Variant of the Shepard’s Tabletops Illusion

Site status: If you visited this website in previous two days, you probably noticed we had some serious issues with this site, resulting in most of our icons, images and illusions not showing. This is because most of our images are hosted on Photobucket Pro account, which was down much longer than we expected (due to their system maintenance). Even though we manged to bring everything back up, this made me insecure in future relationship with them. I felt helpless, knowing there isn’t much I can do except wait for the service to come back up. As a result, I’m now positive something has to be done ASAP. As of this Monday, I’m pushing all my energy into migrating this website to more secure, dedicated server with included image hosting, and tracking down best freelance coders and wordpress moguls to help us in the migration process. Now for the illusion…

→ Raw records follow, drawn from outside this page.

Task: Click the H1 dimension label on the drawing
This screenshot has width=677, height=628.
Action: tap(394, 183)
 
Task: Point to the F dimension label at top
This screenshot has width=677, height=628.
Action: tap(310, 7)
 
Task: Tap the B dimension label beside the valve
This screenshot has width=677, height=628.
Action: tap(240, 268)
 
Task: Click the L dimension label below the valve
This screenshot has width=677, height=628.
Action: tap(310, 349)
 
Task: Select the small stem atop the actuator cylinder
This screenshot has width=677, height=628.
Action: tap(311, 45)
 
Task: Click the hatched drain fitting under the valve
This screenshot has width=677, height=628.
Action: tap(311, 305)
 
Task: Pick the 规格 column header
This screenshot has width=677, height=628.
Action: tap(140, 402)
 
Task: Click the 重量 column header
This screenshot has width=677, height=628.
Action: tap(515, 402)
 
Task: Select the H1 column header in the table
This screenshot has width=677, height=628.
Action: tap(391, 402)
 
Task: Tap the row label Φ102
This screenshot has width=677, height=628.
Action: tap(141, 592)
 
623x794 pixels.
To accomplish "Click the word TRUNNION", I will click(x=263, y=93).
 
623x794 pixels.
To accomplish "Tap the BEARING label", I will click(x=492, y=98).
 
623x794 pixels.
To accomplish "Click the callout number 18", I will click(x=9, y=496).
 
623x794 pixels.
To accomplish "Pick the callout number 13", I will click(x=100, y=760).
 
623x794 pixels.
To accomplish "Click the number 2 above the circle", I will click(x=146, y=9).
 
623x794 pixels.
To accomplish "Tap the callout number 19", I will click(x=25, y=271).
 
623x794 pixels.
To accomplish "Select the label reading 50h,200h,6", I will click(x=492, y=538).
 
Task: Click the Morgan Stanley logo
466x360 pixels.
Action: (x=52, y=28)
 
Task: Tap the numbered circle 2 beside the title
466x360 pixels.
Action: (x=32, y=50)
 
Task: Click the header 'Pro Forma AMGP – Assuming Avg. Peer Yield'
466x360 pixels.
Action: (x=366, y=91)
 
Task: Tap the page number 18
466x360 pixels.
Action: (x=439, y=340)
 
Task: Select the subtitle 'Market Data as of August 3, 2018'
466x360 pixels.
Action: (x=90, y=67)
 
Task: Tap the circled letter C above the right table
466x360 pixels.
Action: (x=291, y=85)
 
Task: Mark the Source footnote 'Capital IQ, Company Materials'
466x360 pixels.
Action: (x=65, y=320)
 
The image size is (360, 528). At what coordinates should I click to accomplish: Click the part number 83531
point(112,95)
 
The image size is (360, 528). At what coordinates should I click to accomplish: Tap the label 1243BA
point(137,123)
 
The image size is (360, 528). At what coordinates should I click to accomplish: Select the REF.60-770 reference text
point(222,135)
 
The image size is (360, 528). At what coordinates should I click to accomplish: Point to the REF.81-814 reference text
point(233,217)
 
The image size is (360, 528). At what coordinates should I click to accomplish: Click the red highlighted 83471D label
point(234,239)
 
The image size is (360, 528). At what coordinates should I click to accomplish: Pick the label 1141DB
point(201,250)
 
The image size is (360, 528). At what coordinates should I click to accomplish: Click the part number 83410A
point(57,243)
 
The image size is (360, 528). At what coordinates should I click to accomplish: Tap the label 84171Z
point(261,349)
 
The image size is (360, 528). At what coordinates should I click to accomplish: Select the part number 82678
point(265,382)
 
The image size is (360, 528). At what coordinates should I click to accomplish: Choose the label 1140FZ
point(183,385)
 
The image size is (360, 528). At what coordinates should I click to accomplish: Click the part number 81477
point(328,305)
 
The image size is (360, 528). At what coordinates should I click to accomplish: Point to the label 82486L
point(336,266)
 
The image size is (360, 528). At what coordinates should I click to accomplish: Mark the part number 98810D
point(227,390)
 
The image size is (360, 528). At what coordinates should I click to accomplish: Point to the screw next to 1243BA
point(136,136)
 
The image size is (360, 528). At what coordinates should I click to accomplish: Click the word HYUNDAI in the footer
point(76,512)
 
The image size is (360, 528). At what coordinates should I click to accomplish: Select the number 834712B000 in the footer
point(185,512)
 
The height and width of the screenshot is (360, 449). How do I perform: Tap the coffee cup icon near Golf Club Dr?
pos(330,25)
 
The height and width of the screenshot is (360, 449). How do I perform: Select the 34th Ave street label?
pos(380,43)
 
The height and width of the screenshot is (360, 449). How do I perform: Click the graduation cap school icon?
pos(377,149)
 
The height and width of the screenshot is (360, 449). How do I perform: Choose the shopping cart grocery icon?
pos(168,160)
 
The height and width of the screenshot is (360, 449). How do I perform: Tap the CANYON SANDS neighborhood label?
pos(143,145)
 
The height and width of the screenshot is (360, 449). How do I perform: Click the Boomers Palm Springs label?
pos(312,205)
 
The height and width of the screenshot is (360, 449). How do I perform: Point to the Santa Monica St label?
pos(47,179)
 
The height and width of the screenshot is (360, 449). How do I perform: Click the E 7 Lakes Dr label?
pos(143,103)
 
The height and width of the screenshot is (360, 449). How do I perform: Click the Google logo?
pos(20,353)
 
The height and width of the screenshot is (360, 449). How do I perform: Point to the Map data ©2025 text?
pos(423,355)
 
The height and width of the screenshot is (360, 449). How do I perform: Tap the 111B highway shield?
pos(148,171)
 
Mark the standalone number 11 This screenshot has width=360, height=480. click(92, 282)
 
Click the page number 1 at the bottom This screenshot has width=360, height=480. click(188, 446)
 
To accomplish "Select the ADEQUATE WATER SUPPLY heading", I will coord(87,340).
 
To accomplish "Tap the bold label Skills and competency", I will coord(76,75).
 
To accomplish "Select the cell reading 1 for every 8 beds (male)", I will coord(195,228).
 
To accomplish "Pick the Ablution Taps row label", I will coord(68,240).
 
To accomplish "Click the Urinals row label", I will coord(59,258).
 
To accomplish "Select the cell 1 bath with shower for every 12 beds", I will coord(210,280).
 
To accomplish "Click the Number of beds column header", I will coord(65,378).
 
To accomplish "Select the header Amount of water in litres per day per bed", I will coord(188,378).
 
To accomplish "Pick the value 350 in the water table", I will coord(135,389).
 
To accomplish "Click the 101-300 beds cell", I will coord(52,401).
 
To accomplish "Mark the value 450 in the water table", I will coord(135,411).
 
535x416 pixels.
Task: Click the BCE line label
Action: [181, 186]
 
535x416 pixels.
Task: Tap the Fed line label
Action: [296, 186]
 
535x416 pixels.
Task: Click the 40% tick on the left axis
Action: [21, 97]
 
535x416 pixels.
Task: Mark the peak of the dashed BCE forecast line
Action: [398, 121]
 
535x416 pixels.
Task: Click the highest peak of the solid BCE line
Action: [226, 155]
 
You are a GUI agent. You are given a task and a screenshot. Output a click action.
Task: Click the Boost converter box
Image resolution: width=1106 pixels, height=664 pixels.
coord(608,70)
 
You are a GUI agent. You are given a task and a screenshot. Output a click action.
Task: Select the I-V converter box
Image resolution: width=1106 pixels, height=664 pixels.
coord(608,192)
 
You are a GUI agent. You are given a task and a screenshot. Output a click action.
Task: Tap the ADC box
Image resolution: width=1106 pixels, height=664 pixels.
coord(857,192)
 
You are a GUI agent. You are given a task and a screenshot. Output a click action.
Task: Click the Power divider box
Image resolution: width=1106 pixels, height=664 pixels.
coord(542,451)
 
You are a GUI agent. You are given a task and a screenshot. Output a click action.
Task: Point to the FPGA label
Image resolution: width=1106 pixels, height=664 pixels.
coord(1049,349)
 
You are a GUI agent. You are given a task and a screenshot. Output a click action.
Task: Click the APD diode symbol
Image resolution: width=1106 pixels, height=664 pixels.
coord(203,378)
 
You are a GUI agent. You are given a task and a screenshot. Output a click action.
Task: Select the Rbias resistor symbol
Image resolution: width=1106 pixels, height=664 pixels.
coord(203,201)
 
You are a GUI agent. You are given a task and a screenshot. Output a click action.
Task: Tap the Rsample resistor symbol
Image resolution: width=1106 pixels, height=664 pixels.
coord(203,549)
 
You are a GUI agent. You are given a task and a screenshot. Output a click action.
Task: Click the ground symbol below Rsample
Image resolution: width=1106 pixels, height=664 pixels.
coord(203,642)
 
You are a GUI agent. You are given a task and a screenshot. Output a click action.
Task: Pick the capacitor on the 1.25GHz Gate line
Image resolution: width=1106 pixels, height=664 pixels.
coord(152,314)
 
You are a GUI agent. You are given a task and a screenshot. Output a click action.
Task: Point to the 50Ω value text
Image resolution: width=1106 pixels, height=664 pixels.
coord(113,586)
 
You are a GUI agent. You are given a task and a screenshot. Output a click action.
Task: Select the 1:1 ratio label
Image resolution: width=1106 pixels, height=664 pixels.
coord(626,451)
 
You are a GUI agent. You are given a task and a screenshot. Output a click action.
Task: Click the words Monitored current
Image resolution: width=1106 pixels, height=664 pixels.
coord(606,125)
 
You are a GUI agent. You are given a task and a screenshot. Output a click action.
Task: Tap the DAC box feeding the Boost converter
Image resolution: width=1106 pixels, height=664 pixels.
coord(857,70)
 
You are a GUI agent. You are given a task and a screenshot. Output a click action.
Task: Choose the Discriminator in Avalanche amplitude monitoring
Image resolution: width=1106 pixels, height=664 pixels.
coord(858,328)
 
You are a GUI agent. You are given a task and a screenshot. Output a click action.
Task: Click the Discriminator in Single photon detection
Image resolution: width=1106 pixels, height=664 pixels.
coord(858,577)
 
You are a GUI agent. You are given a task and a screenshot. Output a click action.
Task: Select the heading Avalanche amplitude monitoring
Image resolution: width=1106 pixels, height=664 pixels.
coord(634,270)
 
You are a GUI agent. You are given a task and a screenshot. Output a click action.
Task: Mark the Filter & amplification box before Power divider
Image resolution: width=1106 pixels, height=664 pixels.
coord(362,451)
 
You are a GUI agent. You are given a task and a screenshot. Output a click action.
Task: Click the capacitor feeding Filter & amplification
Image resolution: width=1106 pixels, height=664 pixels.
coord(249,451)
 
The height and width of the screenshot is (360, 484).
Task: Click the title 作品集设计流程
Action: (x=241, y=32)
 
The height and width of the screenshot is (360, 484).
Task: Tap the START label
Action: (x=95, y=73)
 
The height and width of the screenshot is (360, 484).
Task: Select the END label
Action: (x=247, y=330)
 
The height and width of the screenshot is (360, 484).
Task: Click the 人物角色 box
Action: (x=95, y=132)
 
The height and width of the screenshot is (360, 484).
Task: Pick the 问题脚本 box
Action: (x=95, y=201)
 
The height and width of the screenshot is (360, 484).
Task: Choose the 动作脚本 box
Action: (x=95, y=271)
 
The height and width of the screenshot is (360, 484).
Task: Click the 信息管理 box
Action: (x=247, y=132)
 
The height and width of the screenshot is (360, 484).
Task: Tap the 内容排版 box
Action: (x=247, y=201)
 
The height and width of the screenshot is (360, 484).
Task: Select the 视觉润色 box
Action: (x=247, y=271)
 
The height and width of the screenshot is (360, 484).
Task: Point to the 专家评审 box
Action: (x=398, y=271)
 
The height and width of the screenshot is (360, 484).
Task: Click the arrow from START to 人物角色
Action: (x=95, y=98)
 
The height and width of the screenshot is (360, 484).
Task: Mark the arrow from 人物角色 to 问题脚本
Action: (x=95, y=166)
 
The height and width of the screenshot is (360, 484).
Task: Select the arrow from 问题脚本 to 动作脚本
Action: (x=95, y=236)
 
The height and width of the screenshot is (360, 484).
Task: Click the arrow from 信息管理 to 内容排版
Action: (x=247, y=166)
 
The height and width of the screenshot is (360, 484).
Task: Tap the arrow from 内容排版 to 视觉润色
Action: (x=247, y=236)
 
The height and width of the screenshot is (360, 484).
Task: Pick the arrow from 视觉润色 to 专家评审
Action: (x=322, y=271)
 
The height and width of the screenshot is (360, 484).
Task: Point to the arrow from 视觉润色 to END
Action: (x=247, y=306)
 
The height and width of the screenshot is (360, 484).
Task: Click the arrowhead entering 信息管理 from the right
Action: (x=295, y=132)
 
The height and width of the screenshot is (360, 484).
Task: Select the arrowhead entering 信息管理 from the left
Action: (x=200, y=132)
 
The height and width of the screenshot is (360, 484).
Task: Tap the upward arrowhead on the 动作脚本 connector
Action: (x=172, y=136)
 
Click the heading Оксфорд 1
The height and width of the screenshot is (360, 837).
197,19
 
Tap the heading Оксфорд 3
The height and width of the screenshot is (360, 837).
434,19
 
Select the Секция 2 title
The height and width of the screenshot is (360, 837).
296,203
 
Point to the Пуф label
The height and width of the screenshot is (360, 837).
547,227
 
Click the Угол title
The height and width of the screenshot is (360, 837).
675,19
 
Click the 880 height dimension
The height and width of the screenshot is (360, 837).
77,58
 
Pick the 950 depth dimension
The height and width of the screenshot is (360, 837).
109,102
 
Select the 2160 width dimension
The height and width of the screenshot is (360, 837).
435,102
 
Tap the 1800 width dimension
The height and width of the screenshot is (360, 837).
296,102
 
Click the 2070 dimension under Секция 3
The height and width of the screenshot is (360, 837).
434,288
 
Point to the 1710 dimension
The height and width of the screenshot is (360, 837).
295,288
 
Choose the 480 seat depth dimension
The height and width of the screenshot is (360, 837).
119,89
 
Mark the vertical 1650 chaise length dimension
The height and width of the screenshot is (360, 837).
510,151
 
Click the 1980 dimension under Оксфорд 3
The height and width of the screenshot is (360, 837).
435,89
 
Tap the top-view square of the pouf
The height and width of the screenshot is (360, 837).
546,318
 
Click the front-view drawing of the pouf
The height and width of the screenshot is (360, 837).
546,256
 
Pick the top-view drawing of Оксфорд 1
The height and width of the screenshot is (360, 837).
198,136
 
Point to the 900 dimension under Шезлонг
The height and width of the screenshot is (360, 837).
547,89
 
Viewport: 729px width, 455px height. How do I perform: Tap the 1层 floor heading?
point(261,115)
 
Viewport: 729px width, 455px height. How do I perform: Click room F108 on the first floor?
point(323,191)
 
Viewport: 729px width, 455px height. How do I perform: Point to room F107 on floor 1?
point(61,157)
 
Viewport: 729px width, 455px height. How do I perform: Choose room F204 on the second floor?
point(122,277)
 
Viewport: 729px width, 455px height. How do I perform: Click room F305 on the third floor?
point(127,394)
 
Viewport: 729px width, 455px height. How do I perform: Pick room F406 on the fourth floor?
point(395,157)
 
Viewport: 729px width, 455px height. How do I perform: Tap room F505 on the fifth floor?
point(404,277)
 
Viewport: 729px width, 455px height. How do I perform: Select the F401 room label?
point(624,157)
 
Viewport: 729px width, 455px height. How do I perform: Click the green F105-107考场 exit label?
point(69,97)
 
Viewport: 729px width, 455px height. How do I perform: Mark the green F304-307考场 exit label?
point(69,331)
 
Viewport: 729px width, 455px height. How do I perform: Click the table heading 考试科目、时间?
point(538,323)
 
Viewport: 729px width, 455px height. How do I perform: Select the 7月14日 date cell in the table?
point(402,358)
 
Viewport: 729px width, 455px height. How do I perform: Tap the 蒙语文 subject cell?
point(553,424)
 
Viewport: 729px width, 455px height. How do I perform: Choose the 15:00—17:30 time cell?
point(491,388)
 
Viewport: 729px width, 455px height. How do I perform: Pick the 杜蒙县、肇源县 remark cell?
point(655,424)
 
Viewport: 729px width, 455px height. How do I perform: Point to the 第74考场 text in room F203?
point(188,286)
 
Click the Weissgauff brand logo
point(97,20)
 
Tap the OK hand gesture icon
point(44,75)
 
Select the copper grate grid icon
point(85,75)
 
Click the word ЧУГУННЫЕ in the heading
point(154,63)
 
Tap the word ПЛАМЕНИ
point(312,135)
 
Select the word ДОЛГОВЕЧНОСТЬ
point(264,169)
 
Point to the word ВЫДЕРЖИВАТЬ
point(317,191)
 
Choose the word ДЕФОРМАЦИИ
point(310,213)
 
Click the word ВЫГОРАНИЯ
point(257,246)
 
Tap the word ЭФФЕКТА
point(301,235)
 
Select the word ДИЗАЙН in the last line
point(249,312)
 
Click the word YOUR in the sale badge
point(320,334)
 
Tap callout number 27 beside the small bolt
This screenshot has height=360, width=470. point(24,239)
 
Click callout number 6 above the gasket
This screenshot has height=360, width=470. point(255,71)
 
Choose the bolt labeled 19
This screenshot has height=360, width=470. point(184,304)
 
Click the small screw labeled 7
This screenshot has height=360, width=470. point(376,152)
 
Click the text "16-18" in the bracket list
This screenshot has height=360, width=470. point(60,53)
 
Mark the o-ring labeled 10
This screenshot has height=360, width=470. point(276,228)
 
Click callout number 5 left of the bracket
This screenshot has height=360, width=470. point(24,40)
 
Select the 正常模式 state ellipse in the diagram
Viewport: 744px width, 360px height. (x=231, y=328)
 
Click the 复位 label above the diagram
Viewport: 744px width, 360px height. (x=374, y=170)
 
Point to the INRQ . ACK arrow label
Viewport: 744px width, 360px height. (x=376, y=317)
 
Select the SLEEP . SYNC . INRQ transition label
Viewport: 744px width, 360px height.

I know we had bunch of Relative Sizes illusions like this one. Specially Jastrow Illusion and Tabletops. But in my opinion non of them showed the effect strongly as today’s submission did. The image below was created by Lydia Maniatis of American University. Like you presumed, all of the three pink and blue-colored parallelograms are exactly the same. All of the blue lines are equal in length, as well as all of the pink ones are the same. Box B is simply Box C rotated counterclockwise. Why is that all of the three parallelograms look different? Our visual system assumes that the diagonals in A and C are foreshortened and “stretches” them perceptually. The pink lines in B should be foreshortened and stretched, just as they are in C. But our visual system doesn’t stretch a horizontal quite as much as it stretches a diagonal. Why not?

15 Replies to “Variant of the Shepard’s Tabletops Illusion”

  1. This is probably because our eyes tend to look at shapes 3D, even if they’re simply 2D drawn on paper..

  2. This is why, in technical drawing, when you draw a cube, what would be the blue lines in this example are half the length that they should actually be.

  3. oh wow that’s cool! i really like the shapes, and how your brain perceives A and C as foreshortened, and therefore longer. that’s really cool.
    And btw your dedication to this site and it’s visitors is great. i came here yesterday and was upset i couldn’t see all the pictures but I’m glad they’re back up now, and that your pushing for a better server.

  4. Amazing!
    Even though I realized what was going on, I didn’t believe that the third one had the same length until I measured them.

  5. Wow… I can see A & B as the same, but C really looks different! I guess it is the different angle of the box… very cool!

  6. This is really awesome! I didn’t believe it until I checked it in photoshop.

    PS: By the way, thanks for a great site!

  7. I guess its a very good thing that you stop giving these people money for a service they clearly can’t give you.